Supplied information
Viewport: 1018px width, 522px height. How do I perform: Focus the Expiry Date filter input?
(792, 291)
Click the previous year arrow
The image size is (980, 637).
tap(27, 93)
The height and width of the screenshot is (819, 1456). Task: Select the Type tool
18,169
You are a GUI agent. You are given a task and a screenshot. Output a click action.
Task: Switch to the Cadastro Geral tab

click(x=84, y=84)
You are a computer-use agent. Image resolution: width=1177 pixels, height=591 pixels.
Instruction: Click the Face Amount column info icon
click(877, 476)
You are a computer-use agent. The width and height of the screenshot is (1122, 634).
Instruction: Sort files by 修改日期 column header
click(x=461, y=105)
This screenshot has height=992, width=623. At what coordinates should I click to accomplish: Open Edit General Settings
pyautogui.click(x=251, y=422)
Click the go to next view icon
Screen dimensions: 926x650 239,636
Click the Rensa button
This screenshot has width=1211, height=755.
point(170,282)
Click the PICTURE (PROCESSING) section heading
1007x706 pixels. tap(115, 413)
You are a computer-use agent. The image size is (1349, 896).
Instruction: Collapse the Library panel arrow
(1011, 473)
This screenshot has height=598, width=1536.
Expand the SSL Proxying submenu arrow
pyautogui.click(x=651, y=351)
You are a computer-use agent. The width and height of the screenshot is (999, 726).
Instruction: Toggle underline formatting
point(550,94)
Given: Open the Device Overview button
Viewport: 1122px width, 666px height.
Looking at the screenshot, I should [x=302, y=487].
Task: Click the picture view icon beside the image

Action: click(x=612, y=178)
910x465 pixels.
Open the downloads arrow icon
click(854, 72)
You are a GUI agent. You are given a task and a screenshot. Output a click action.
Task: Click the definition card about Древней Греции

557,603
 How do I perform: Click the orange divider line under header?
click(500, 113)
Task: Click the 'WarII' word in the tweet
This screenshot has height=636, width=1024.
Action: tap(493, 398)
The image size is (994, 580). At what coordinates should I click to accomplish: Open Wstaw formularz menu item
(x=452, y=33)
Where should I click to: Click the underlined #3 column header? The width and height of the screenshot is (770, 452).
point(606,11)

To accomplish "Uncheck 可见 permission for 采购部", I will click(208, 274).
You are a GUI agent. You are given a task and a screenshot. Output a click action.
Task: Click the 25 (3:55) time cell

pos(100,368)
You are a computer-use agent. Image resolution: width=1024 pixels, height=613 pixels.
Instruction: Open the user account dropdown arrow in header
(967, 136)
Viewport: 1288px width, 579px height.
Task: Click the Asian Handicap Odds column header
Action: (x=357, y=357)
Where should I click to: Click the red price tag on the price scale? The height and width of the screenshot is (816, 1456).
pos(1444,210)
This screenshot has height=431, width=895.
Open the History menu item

Action item
What lines in the material above include "button"? Copy every one of them.

Output for this exercise
Click the Rensa button
Given: Open the Device Overview button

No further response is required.